= University council =

A university council may be an executive body or a non-executive governing body of a university's governance system, an advisory body to the university president, or something in between in authority.

In the United Kingdom and many other countries, the council is responsible for all financial matters, the buildings and the appointment of the vice-chancellor. Academic affairs are the business of the university senate. In some cases the senate and council have equal status under the legislation that established the university. In other cases, such as Australia, the senate is technically responsible to the council, although the council is normally reluctant to enter into a discussion on academic issues. The membership of university councils consists of people from outside the university, often appointed by governments, along with some staff and, in some cases, students. The council is chaired by the university chancellor or a pro-chancellor or deputy chancellor.

== Brazil ==

In most Brazilian public universities, the University Council is the highest deliberative body, with broad academic, administrative, and financial powers. The Brazilian Constitution establishes that "universities enjoy didactic-scientific, administrative, and financial and patrimonial management autonomy," and the University Council is responsible for exercising this autonomy under the presidency of the Rector and assisted by other bodies.

== United Kingdom ==

In most pre-1992 universities in the United Kingdom, council is the governing body. (In post-1992 universities this is the board of governors; in the ancient universities of Scotland this is the court.) According to the Higher Education Code of Governance, the council's primary responsibilities include appointing the executive head of the institution (normally titled the vice-chancellor), delegating powers of management to them, and monitoring their performance, with a "clear separation of roles and responsibilities" between the council and the executive. The council is also the principal financial and business authority and the legal authority of the university, and the members of council are the trustees of the university. The council is therefore sometimes called the board of trustees (e.g., at the University of Bristol).

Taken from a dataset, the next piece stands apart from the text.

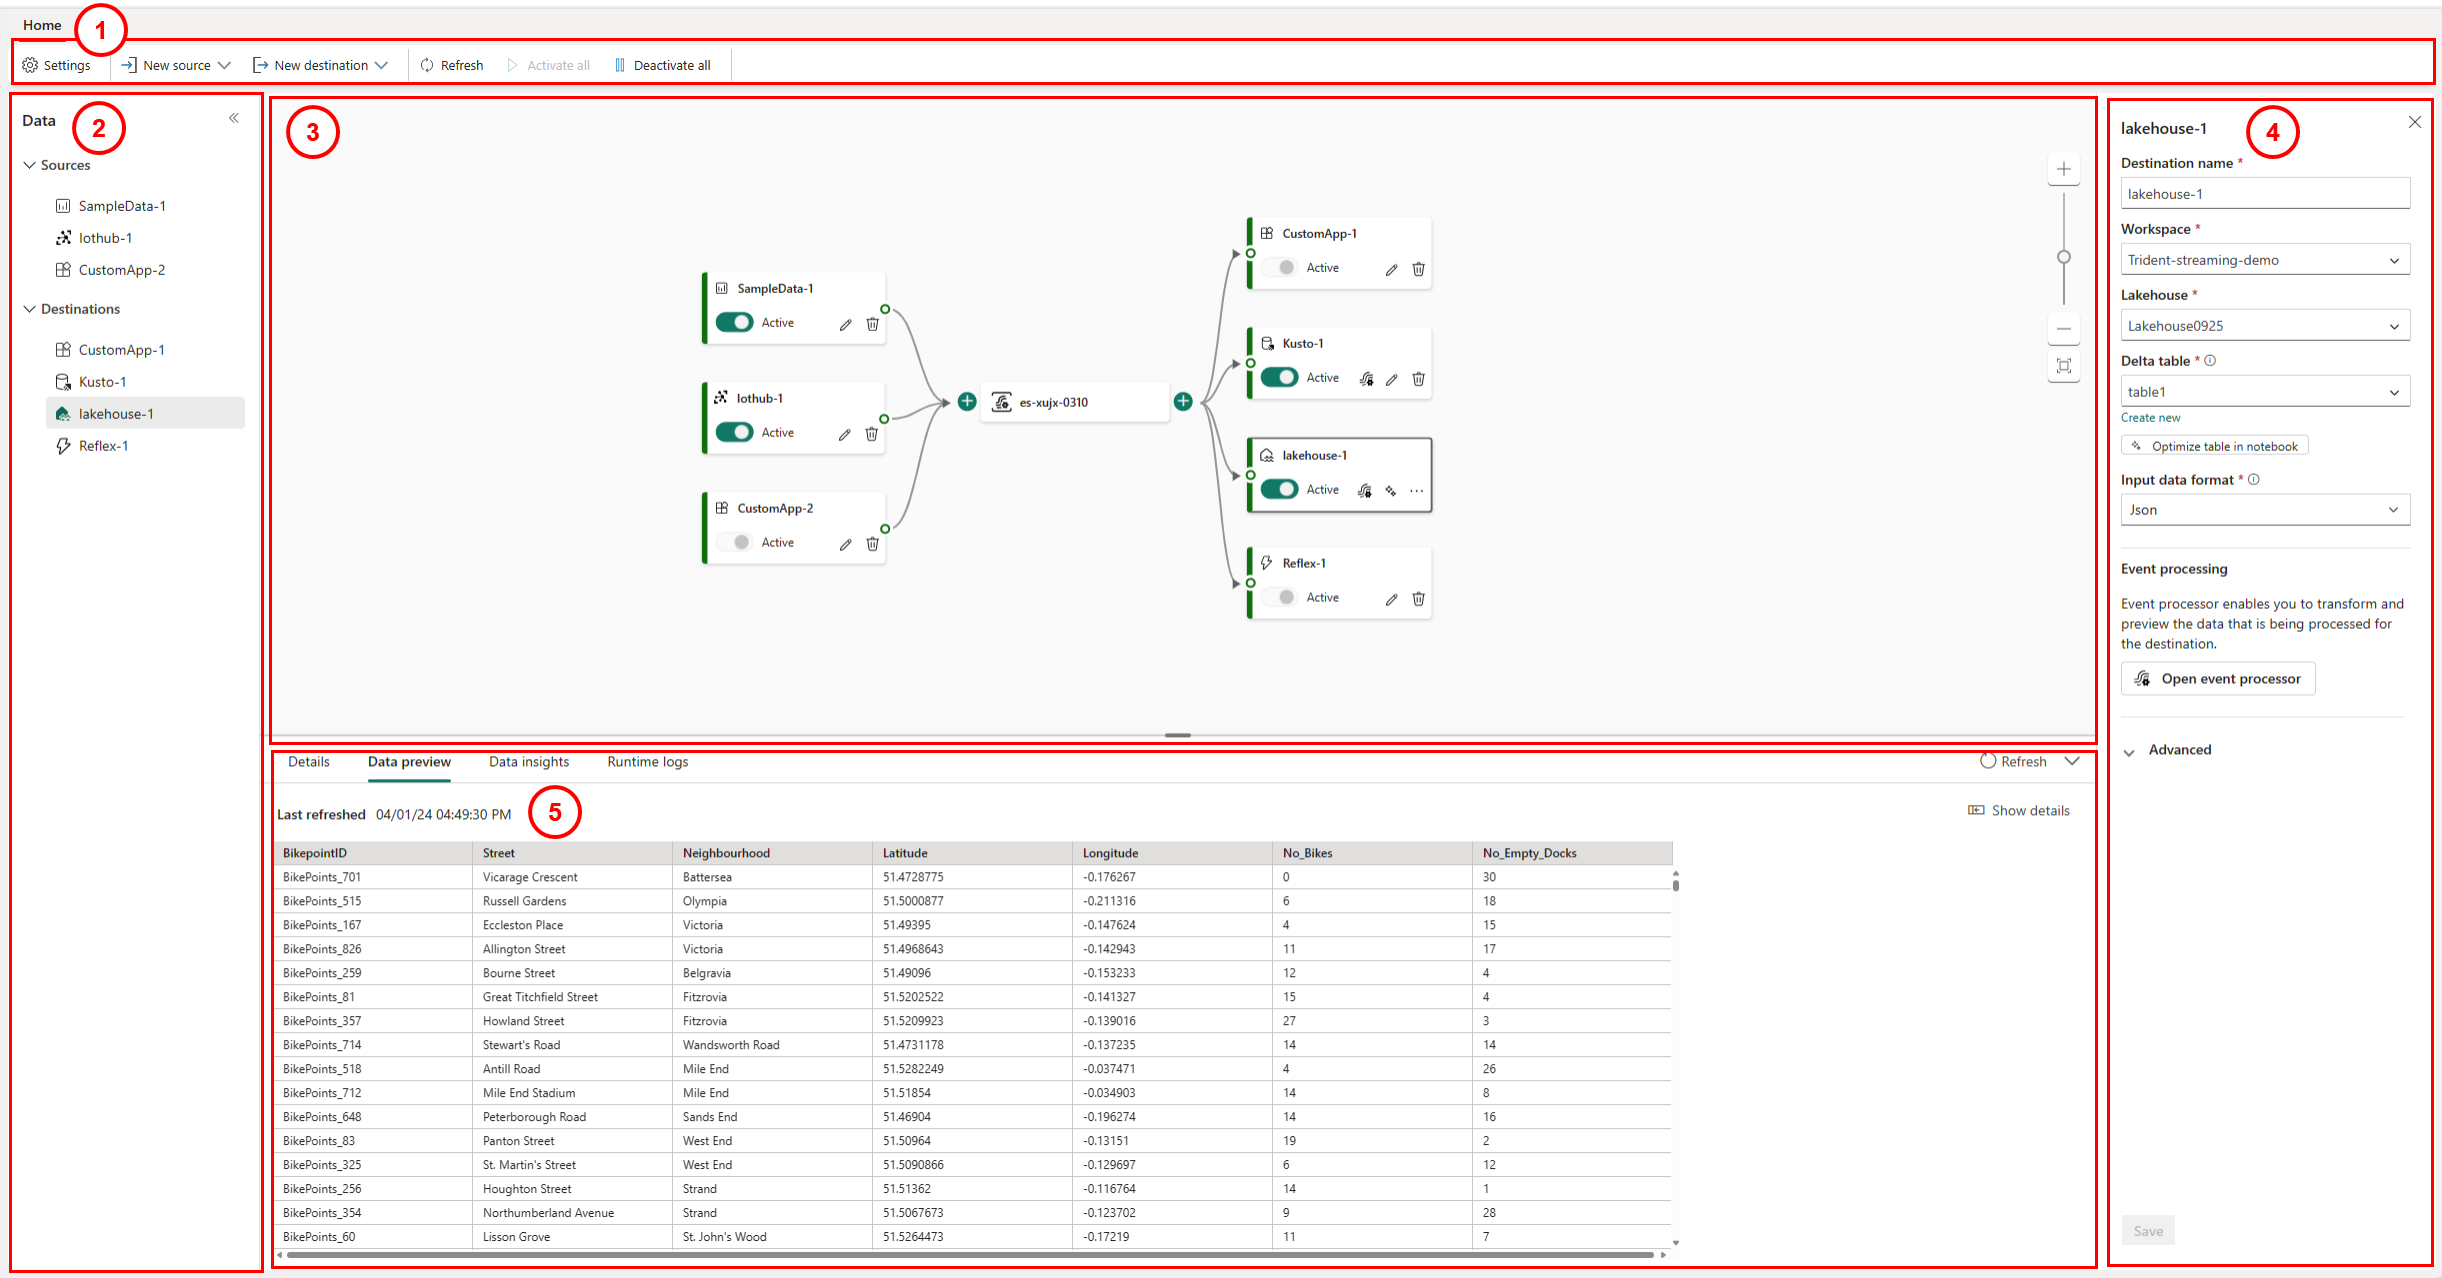
Task: Toggle CustomApp-2 active switch
Action: pyautogui.click(x=735, y=542)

Council will normally have an independent chair and (except at Oxford and Cambridge) a majority of "lay" members, not employed by or students of the university. There is also "an expectation" in the code of governance that council will contain representatives of staff and students (often the president of the students' union) in addition to the lay members and the university's senior management. At some universities there are external ex officio members or members nominated by an outside body, reflecting their institutional history (e.g., the Dean of Durham at Durham University or two members nominated by the Worshipful Company of Drapers at Queen Mary University of London),

In the ancient universities of Scotland, the general council is the consultative assembly of the graduates and academic staff, created by the Scottish Universities Act 1858. These are completely different from the governing-body councils of other British universities, being equivalent to the convocations of the universities of Oxford and Durham and the senate of the University of Cambridge.

== United States ==
In the United States, the university council takes the form of a board of regents or trustees.